Activity
Set the pictures aside and transcribe exactly the lines from the one containing "You are a GUI" through the final line of the records.

Exercise data START

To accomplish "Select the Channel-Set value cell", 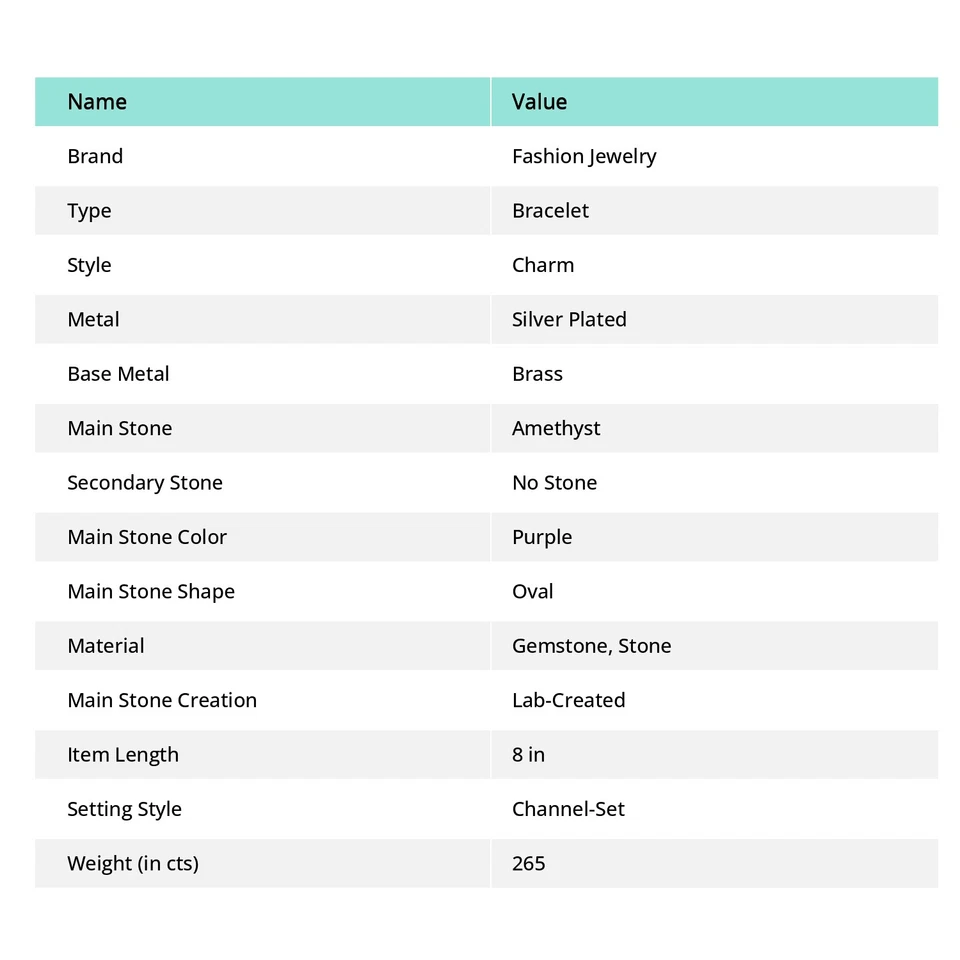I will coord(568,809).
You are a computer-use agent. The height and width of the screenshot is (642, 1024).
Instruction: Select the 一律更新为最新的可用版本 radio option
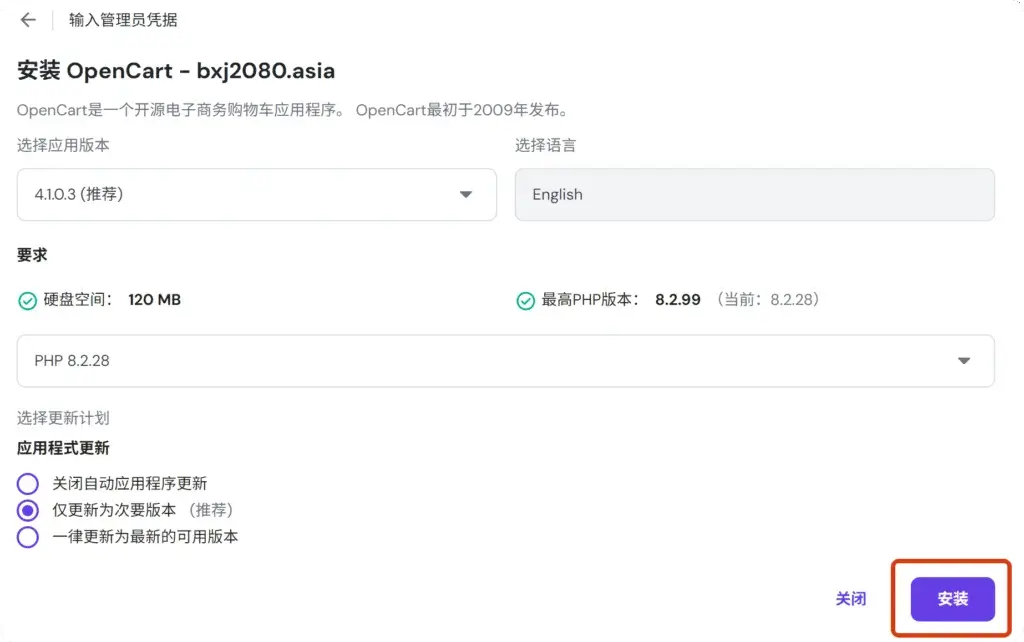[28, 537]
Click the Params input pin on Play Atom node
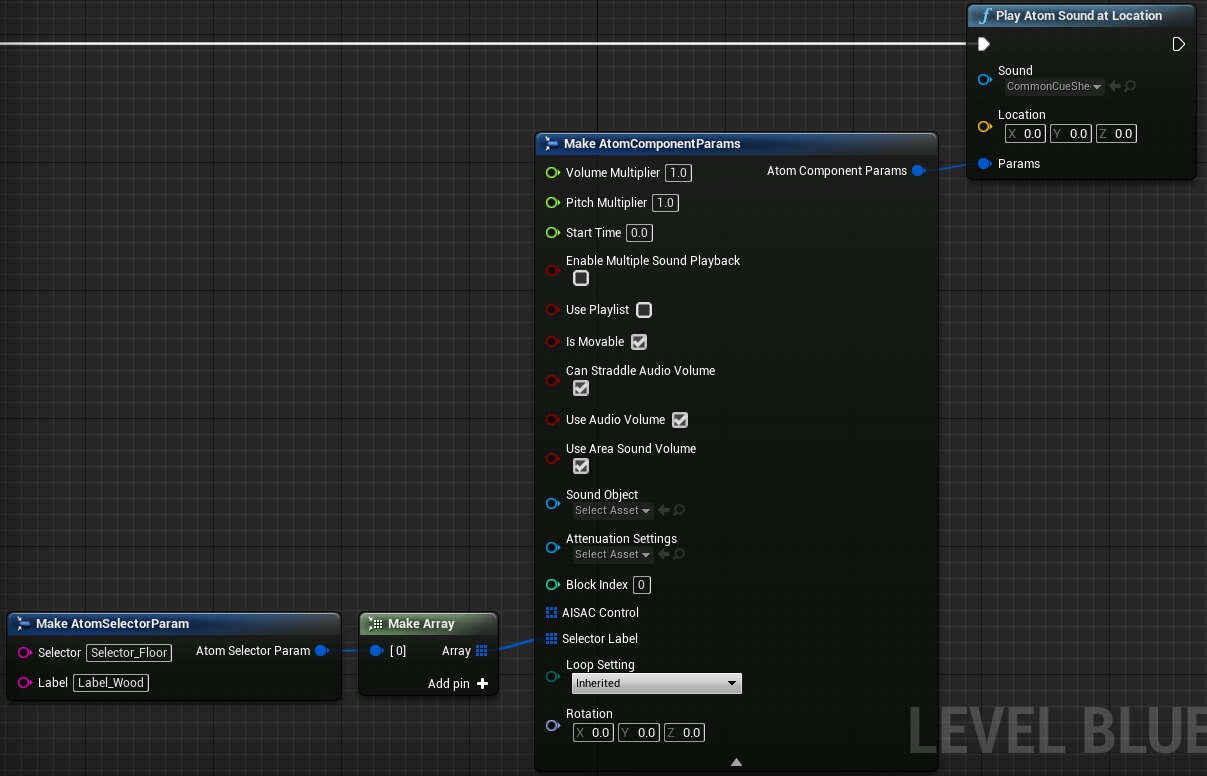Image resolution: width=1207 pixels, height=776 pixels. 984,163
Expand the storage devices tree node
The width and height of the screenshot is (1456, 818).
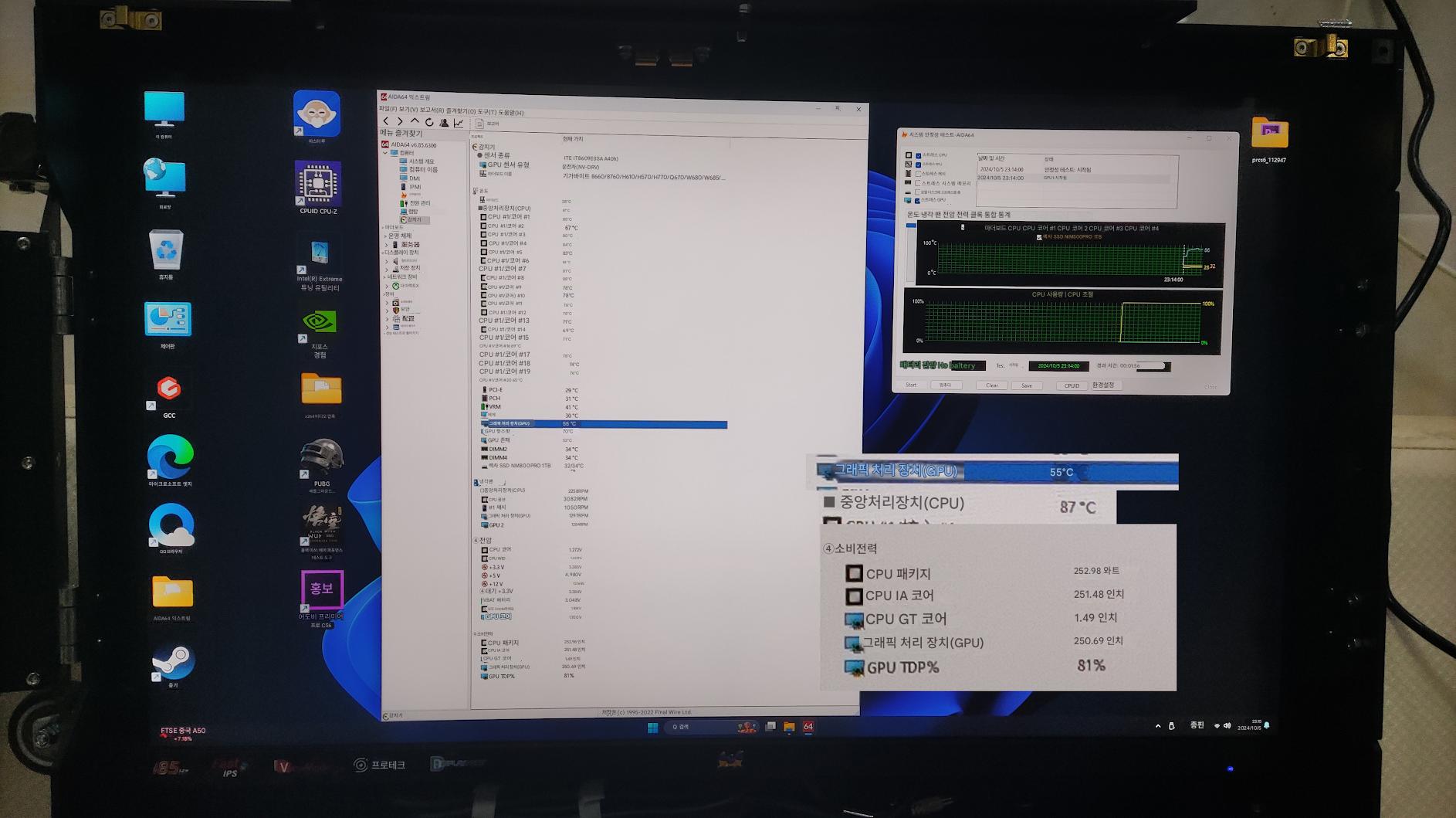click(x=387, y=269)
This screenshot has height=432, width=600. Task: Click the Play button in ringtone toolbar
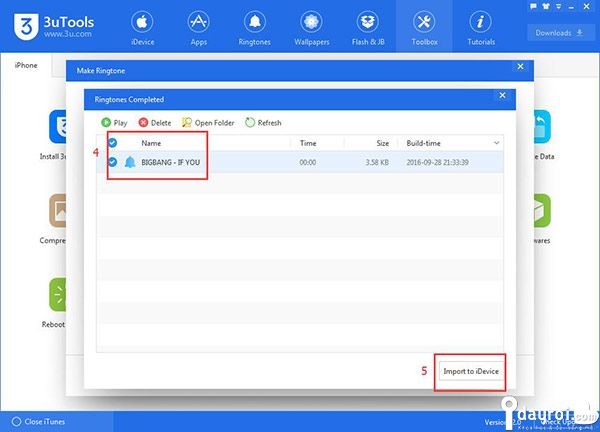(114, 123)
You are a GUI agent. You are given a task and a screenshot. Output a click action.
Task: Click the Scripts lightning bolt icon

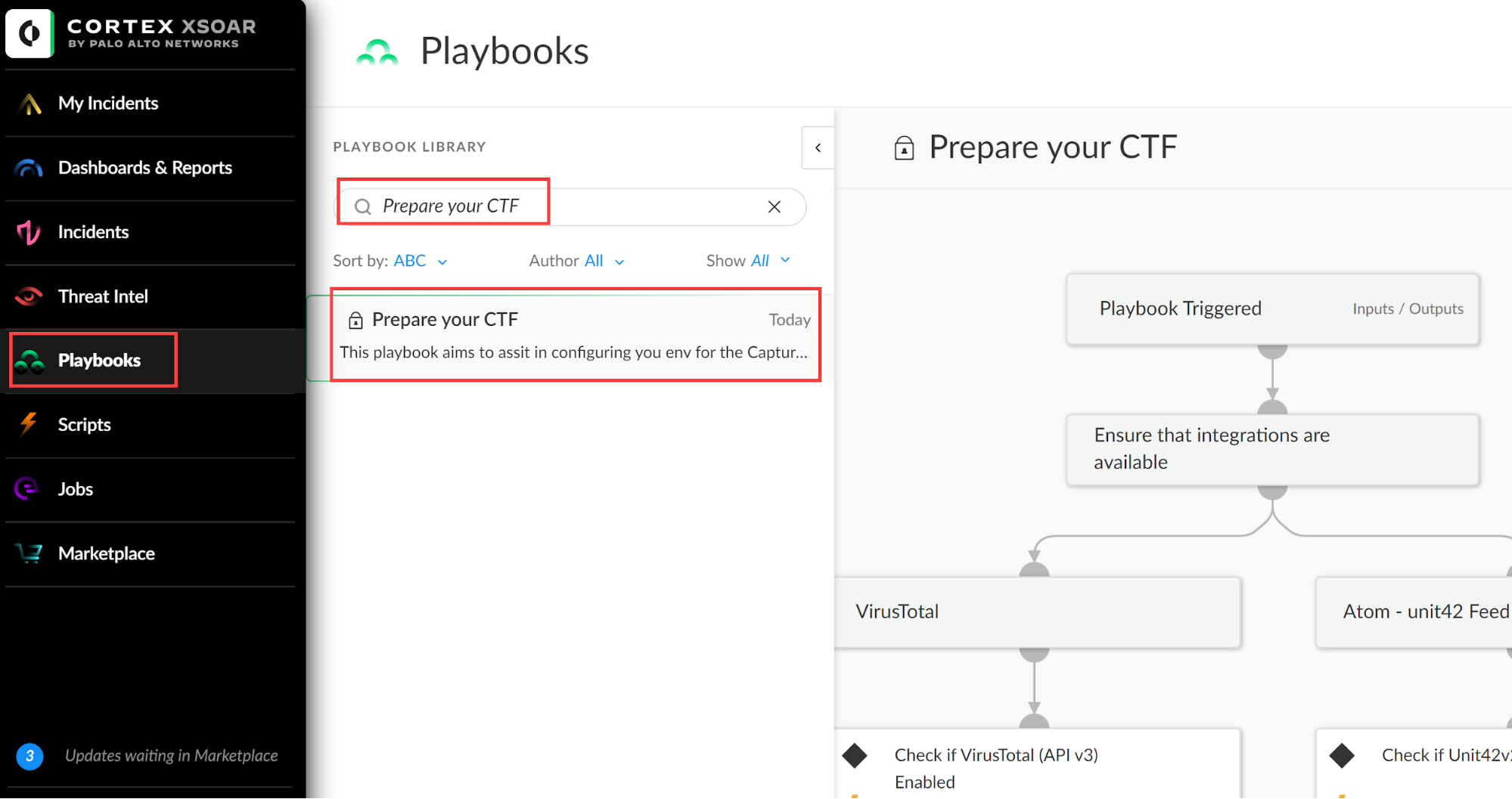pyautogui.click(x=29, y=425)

Exercise data END

Final answer
You are a GUI agent. You are given a task and a screenshot. Output a click action.
Task: Click the Scripts lightning bolt icon

pyautogui.click(x=29, y=425)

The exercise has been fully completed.